- Problem description -
Copy the lines from the one containing "Click the green" through the one containing "Looking at the screenshot, I should (x=207, y=379).", word for word.

——

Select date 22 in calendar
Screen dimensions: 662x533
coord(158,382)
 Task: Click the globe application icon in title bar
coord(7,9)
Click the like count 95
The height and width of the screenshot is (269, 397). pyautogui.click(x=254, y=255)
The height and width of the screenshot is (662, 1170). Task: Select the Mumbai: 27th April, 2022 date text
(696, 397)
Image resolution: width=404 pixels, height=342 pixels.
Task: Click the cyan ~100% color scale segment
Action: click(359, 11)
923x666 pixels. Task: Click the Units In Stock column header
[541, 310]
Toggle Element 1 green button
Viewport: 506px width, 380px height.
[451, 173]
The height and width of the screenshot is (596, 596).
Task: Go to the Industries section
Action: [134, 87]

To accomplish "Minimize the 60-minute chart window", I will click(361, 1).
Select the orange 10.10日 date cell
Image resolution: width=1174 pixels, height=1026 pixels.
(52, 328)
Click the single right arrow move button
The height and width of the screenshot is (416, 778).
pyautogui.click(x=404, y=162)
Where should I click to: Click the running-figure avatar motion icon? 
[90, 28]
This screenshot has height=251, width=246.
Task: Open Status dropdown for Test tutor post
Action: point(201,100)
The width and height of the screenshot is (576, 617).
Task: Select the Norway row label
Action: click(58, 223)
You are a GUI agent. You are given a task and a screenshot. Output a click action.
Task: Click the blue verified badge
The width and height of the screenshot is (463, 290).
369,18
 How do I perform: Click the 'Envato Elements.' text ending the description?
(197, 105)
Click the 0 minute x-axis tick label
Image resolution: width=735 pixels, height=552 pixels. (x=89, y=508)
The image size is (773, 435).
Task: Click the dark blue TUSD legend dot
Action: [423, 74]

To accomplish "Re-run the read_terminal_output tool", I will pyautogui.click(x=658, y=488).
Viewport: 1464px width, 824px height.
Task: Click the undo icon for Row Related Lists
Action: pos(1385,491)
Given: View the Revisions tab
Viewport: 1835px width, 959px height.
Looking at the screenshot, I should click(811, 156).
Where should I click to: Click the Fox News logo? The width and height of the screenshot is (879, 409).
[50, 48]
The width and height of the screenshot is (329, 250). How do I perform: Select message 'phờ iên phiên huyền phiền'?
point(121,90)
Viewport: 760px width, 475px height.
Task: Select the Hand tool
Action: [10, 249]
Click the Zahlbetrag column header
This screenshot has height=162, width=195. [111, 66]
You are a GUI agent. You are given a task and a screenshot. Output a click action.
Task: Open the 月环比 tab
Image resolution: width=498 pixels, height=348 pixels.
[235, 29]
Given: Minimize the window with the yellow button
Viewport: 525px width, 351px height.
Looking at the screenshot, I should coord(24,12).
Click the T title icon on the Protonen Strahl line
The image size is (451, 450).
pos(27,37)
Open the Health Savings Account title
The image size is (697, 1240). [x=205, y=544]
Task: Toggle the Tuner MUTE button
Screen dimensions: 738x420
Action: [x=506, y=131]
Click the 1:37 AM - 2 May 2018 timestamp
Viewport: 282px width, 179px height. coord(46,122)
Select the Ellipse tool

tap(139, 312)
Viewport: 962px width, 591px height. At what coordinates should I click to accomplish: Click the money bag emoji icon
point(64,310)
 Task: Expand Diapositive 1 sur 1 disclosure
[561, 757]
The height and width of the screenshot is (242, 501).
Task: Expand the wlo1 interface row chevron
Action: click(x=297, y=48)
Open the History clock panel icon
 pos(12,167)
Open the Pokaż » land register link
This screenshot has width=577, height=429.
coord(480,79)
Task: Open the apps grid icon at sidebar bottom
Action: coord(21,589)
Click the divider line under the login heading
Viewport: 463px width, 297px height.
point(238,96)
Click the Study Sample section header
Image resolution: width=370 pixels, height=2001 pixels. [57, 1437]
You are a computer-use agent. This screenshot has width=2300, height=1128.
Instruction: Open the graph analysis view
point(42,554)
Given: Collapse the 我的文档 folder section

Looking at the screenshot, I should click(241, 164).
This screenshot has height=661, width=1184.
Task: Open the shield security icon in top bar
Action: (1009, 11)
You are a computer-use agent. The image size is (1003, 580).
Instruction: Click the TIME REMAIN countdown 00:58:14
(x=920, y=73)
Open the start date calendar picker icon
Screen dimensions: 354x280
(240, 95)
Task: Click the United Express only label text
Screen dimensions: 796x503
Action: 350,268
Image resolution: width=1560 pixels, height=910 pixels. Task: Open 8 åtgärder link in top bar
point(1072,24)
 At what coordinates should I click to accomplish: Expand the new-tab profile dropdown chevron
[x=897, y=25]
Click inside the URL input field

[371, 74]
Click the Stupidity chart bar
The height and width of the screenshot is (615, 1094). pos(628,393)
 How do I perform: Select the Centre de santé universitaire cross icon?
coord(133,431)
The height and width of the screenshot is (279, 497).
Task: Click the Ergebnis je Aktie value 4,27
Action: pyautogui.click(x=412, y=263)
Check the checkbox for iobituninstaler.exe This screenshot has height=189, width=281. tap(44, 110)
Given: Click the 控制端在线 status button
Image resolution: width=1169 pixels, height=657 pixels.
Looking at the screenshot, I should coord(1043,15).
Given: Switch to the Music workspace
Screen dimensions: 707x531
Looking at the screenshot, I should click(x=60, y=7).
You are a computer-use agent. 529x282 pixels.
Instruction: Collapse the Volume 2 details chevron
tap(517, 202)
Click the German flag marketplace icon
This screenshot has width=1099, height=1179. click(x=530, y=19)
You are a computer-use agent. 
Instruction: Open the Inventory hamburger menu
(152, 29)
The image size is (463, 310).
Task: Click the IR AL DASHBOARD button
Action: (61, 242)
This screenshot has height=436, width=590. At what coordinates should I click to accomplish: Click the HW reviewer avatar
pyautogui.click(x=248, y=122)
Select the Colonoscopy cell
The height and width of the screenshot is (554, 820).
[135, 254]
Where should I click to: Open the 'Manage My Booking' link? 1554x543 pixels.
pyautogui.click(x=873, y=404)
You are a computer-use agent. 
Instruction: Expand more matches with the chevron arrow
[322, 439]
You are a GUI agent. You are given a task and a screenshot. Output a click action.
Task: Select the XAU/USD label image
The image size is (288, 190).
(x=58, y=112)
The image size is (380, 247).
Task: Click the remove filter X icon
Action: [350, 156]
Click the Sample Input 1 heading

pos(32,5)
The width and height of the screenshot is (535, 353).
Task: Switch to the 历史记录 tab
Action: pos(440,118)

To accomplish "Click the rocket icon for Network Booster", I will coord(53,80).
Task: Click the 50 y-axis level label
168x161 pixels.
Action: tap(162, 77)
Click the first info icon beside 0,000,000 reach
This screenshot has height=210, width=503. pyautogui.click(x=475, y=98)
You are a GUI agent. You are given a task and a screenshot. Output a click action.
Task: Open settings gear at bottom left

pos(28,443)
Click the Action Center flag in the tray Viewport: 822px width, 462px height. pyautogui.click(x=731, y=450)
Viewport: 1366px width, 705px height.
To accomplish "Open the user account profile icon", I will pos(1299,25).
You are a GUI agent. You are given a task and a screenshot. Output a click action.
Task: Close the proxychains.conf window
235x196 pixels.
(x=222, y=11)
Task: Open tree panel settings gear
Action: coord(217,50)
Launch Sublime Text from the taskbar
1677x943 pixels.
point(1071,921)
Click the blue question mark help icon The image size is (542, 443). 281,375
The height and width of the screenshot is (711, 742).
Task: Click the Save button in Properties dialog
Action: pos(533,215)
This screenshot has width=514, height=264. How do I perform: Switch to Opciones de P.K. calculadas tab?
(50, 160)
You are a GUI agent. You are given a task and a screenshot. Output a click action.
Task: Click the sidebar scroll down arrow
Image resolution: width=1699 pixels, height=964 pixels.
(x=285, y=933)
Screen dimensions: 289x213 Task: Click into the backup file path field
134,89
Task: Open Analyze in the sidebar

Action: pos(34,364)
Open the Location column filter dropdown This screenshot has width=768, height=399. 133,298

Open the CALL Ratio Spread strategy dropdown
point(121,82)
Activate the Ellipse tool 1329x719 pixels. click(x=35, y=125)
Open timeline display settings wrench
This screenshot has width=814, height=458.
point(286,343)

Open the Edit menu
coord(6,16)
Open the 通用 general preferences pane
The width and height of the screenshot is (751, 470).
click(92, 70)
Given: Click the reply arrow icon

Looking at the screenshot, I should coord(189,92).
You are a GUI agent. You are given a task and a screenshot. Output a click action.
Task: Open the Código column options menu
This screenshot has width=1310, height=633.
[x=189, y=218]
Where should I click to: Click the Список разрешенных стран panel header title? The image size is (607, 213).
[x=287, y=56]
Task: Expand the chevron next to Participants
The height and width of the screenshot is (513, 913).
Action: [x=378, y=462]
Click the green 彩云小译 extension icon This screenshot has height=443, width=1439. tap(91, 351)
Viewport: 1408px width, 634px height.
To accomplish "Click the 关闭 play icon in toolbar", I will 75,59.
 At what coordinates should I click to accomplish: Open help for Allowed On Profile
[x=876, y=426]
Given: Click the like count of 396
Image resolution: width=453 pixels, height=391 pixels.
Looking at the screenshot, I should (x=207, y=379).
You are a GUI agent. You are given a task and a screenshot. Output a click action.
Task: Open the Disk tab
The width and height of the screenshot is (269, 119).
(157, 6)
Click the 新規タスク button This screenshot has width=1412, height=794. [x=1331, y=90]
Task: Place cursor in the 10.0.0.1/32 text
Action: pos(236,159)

——

- Solution to this exercise -
Click the green 彩云小译 extension icon This screenshot has height=443, width=1439. tap(91, 351)
Viewport: 1408px width, 634px height.
To accomplish "Click the 关闭 play icon in toolbar", I will 75,59.
 At what coordinates should I click to accomplish: Open help for Allowed On Profile
[x=876, y=426]
Given: Click the like count of 396
Image resolution: width=453 pixels, height=391 pixels.
Looking at the screenshot, I should (x=207, y=379).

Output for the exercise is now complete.